Entries taken from a collection →
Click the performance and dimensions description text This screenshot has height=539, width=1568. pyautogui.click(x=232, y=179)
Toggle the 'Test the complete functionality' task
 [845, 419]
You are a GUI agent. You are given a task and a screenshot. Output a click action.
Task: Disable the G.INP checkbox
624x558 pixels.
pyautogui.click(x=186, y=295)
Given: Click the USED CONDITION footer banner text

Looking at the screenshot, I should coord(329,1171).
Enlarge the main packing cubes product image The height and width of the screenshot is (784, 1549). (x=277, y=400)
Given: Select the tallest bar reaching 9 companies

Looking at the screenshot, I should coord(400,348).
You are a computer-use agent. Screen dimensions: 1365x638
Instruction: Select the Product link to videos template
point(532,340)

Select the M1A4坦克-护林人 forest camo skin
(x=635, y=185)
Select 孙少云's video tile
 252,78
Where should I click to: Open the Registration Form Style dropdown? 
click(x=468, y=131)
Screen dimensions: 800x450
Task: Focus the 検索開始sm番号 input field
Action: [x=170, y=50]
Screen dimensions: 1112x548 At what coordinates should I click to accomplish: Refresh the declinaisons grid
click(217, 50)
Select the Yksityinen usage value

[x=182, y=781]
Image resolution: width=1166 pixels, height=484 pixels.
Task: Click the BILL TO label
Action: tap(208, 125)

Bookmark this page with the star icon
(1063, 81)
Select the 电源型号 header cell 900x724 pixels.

YOUR OBJECTIVE → In the answer, please give only the lines from the line containing "Select 孙少云's video tile" through the final line of the data, copied exactly.

RESULT FOR THIS EXERCISE →
Select 孙少云's video tile
 252,78
Where should I click to: Open the Registration Form Style dropdown? 
click(x=468, y=131)
Screen dimensions: 800x450
Task: Focus the 検索開始sm番号 input field
Action: [x=170, y=50]
Screen dimensions: 1112x548 At what coordinates should I click to accomplish: Refresh the declinaisons grid
click(217, 50)
Select the Yksityinen usage value

[x=182, y=781]
Image resolution: width=1166 pixels, height=484 pixels.
Task: Click the BILL TO label
Action: tap(208, 125)

Bookmark this page with the star icon
(1063, 81)
Select the 电源型号 header cell 900x724 pixels.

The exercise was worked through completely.